### Required actions
**a)** Reproduce the article on the war in northeastern Syria word for word, starting at "Doctors say hospitals" and ending at "unmitigated health disaster.".
**b)** Write the next part of the article on the war in northeastern Syria, picking up after its final sentence.

### Text
Eight-year-old Sara hardly speaks anymore. She spends most of her time watching cartoons on a mobile phone in a rugged pink cover.
One of her legs is severed above the knee, the other is broken.
On Thursday, about 15 minutes after her family decided to flee the area, a bomb fell about 8 meters from Sara and her three siblings.
Doctors say hospitals in northeastern Syria are already working beyond their capacity, as aid organizations evacuate their foreign staff. As Turkey continues to fight for a strip of land along its southern border, doctors say this war is turning into an unmitigated health disaster.
"Any further crisis will destroy us," said Dr. Furat Maqdesi Elias, who heads the Al Salam Hospital in Qamishli, a city on the Syrian border with Turkey. "What do NGOs and the U.N. give us? They give us zero."
Many Syrians here blame the United States for abandoning this region, after supporting Kurdish-led fighters against Islamic State militants for years. Turkey has long maintained it would create a buffer zone between it and the once-U.S.-supported Syrian Democratic Forces vigorously if it had to. It began assaults on the Kurdish region nearly a week ago.

### Stored records
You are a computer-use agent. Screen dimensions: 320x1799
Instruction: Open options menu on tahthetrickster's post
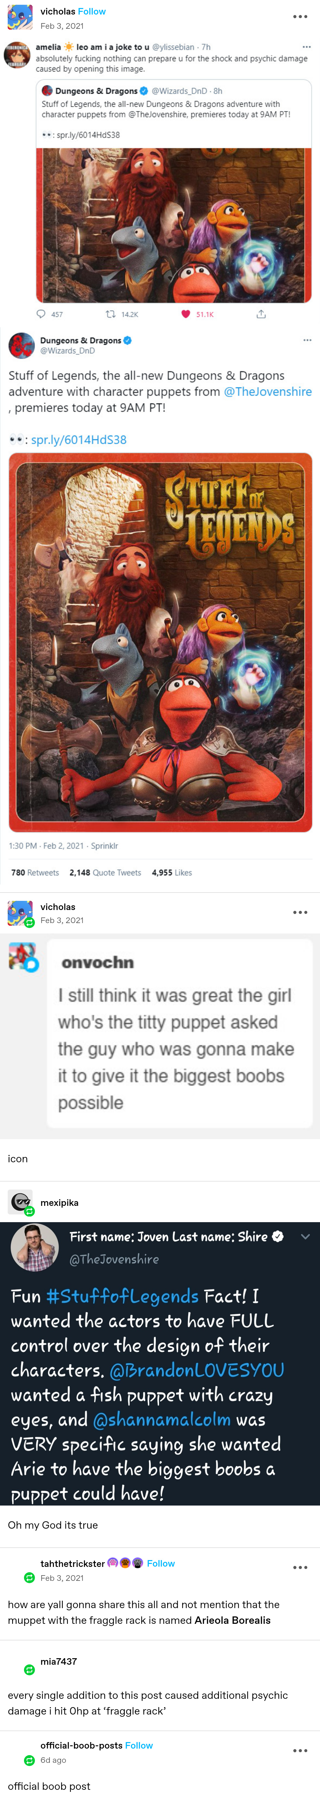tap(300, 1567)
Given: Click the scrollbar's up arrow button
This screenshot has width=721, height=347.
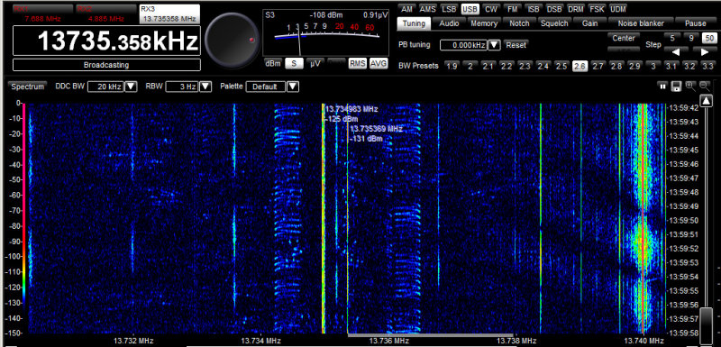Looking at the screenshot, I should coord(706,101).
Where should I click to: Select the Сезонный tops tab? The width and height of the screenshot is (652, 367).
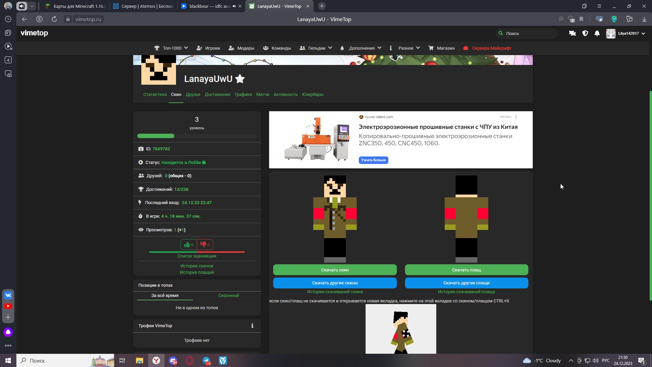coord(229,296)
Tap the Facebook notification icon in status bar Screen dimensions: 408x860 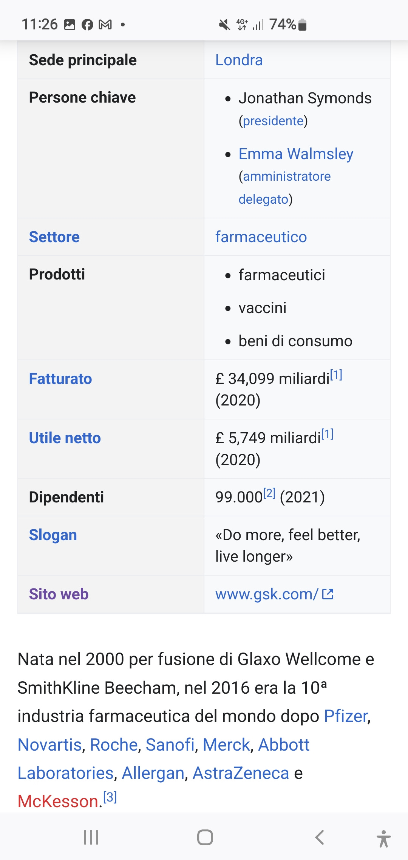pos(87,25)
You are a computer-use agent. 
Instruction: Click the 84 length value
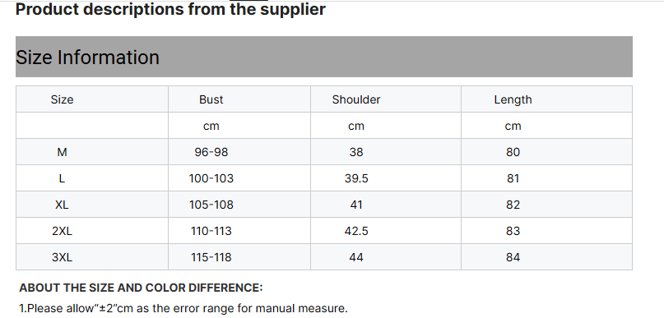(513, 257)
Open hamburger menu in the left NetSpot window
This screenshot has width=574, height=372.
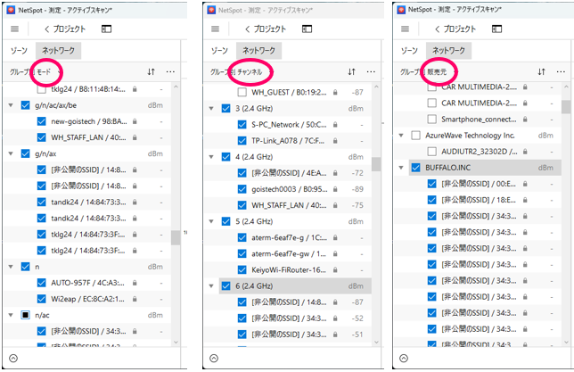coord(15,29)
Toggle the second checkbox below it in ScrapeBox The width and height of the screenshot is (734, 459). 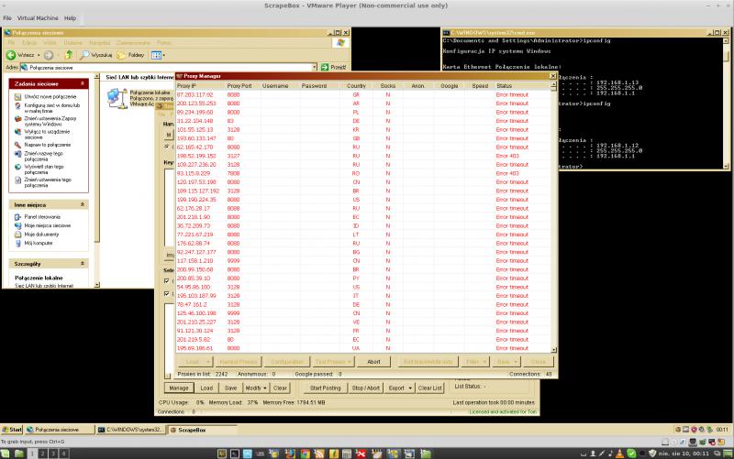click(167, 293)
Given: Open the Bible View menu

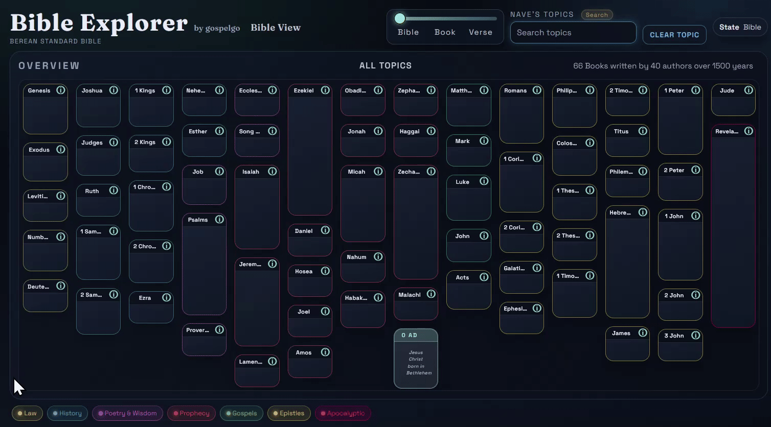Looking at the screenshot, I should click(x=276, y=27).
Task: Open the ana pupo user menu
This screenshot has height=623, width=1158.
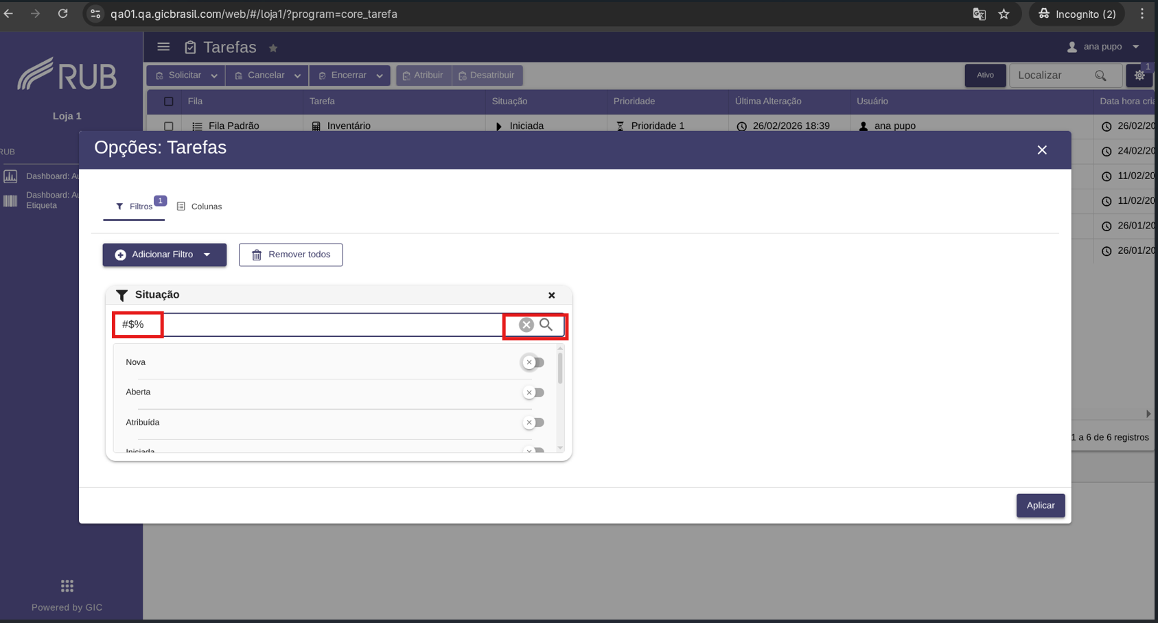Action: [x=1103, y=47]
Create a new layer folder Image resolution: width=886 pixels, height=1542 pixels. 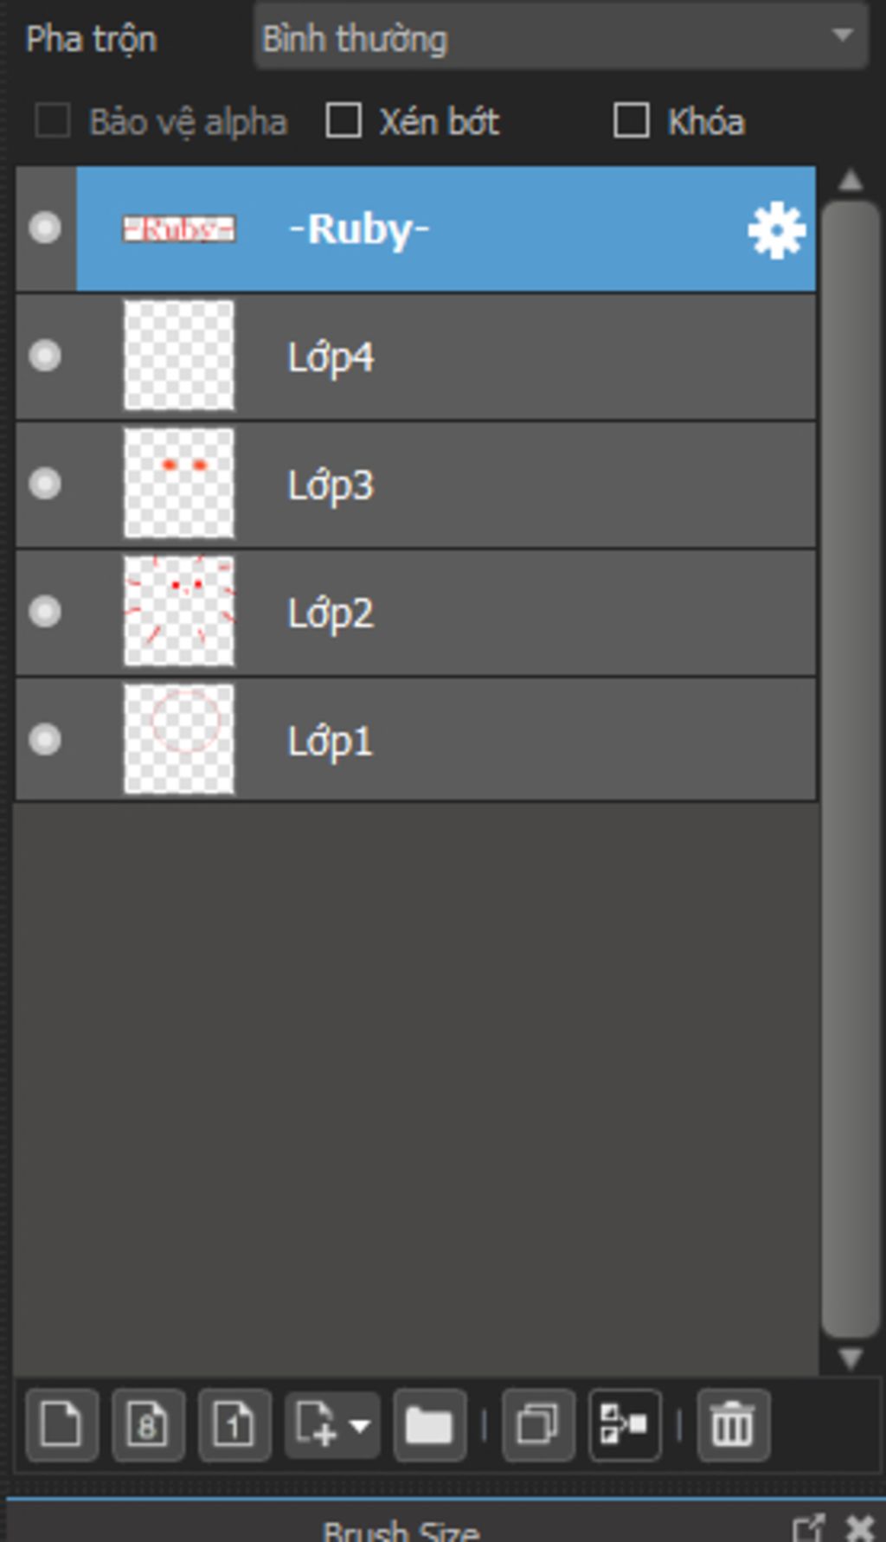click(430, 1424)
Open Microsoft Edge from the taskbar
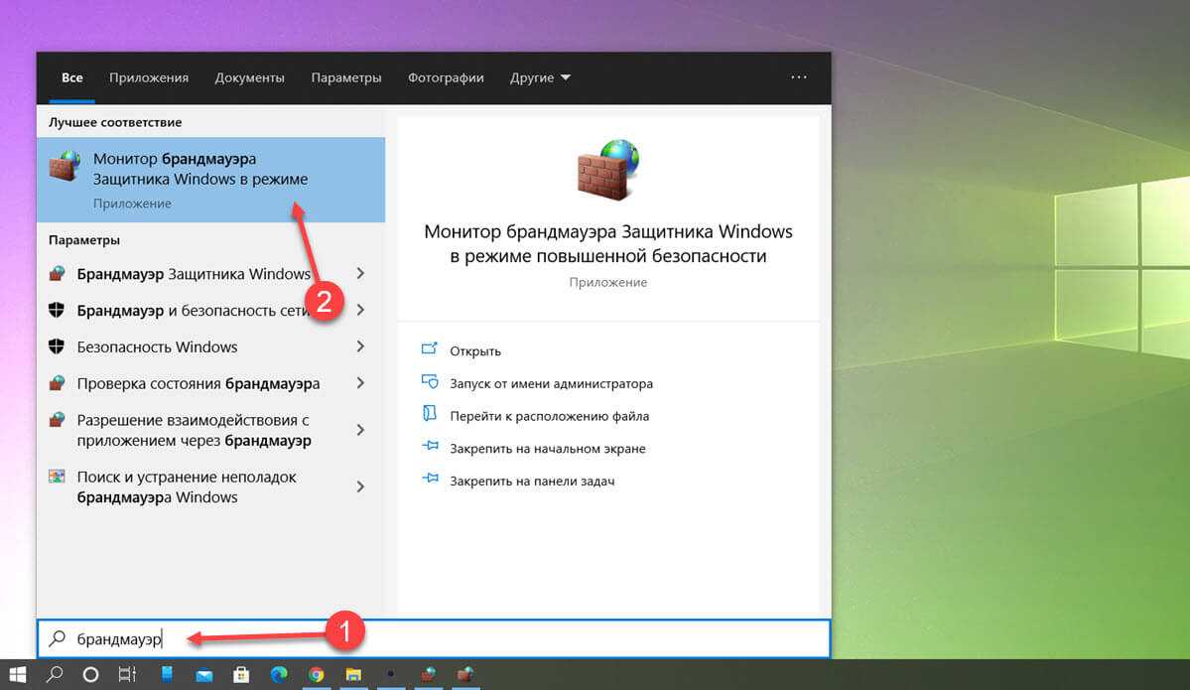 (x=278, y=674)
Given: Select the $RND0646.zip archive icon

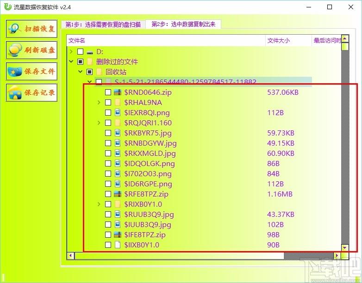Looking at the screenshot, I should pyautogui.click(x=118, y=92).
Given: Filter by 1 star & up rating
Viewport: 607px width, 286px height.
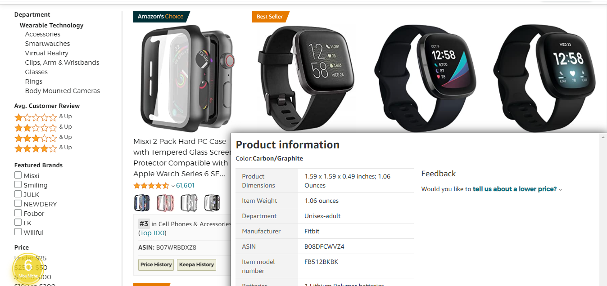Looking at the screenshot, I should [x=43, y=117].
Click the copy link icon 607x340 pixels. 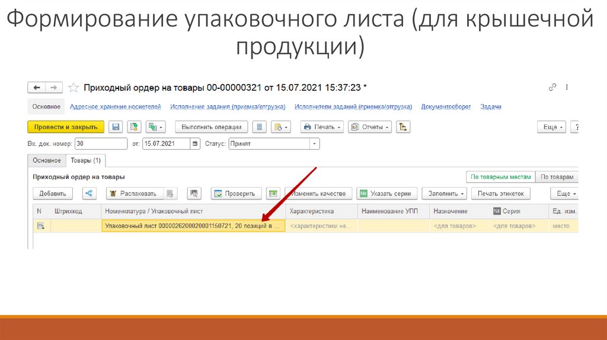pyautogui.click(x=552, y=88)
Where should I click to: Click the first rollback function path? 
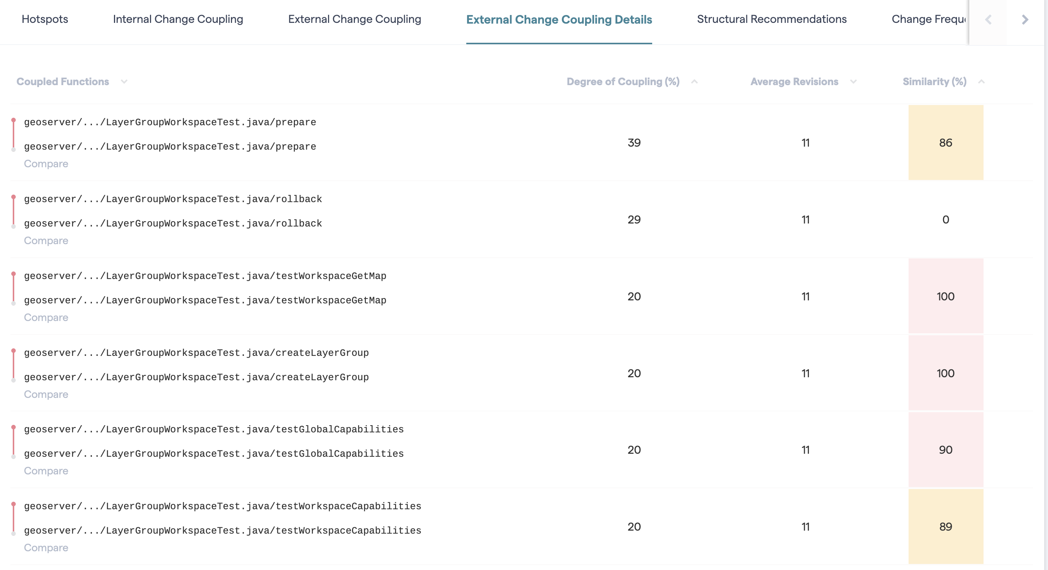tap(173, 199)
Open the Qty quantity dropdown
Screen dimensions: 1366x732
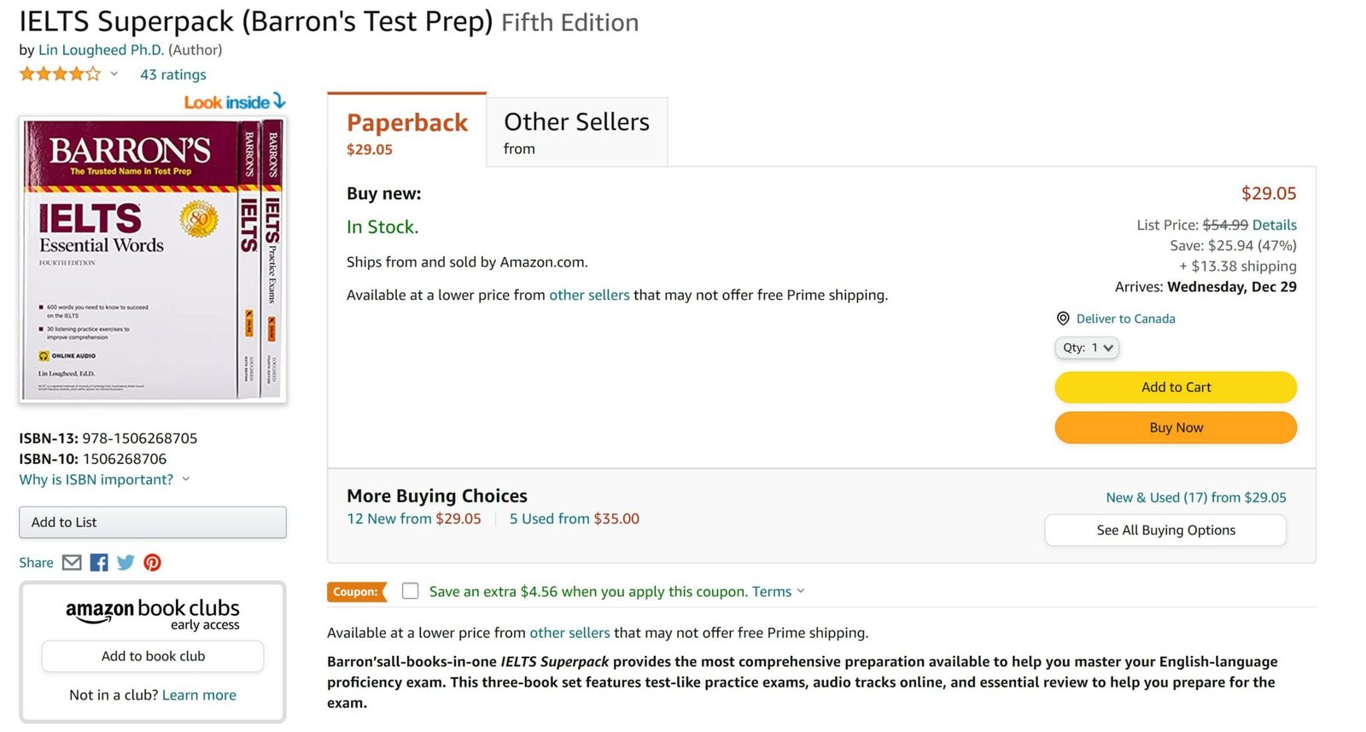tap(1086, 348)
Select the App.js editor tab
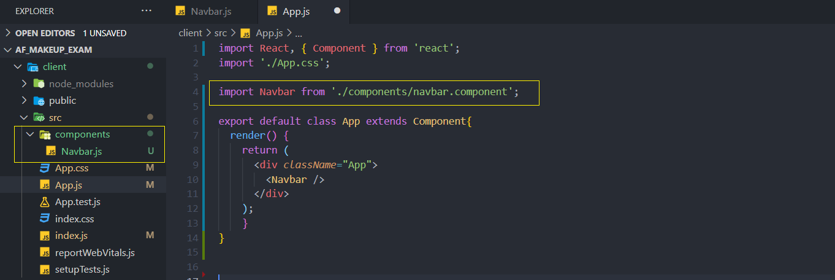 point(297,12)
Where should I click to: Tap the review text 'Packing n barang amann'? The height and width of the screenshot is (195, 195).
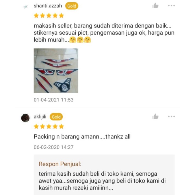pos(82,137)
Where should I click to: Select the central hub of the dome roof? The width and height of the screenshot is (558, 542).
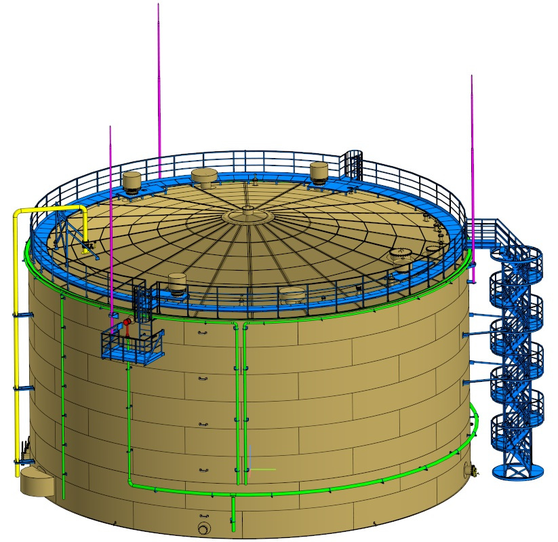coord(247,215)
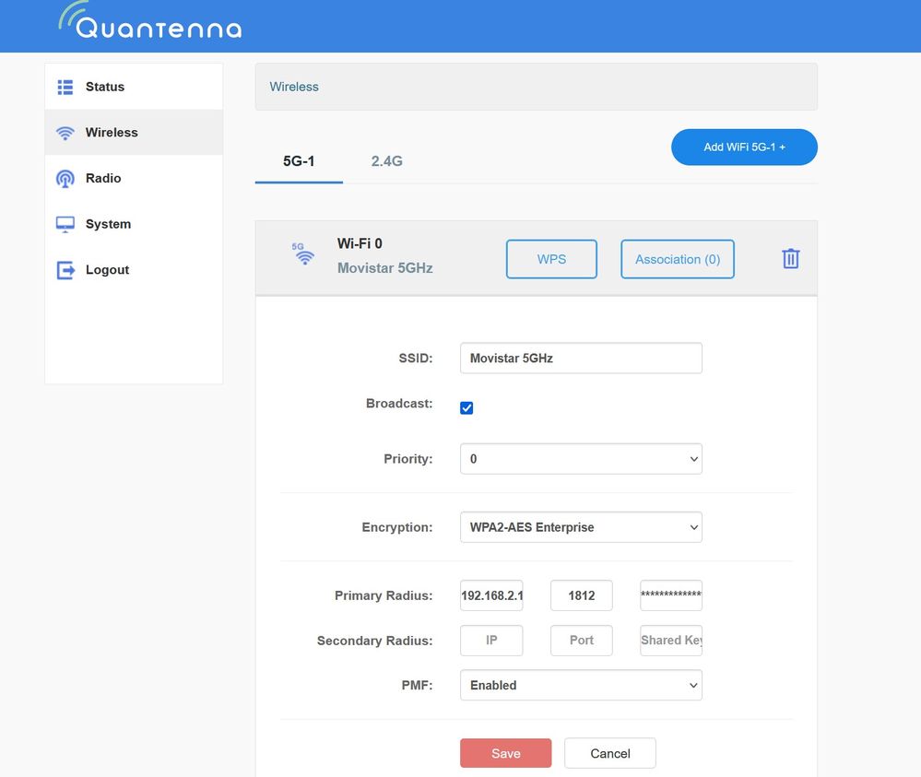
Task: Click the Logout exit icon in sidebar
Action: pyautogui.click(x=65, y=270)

### Responses by task
**a)**
Doctors say hospitals in northeastern Syria are already working beyond their capacity, as aid organizations evacuate their foreign staff. As Turkey continues to fight for a strip of land along its southern border, doctors say this war is turning into an unmitigated health disaster.

**b)**
Turkey blames the PKK, a Kurdish militant group it equates with the SDF, which has been attacking Turkey for decades, leading to thousands of deaths.
Sara's mother, Nariman, blames herself.
"It's my fault," she said. "We should have evacuated when things started happening."
'Humanitarian situation spirals'
Sara doesn't yet know that her 13-year-old brother Mohammad died in the bombing. Nariman whispers his name, and then hushes her daughter as she whimpers.
A door closes, and Sara starts.
"See what happened to her?" Nariman asked. "When she hears a door close, she thinks it's a bomb."
Nariman and her husband, Youssef, and their other two children are now staying with friends while Sara is in the hospital. The house is still standing, she said, but they are too afraid to go home.
They are among approximately 200,000 people who have been displaced since this war began less than a week ago. Roughly 70,000 are children, according to the U.N. Children's Fund.
Families are not the only ones fleeing in northeastern Syria. On Tuesday, Doctors Without Borders announced it would be pulling its foreign staff out of the region and stopping most of its activities. The organization said the decision comes "as the humanitarian situation spirals further out of control, and needs are likely to increase."
The International Rescue Committee also suspended health services on Tuesday after one of its facilities was hit by what IRC officials think was an airstrike, and two of the organization’s ambulances were damaged.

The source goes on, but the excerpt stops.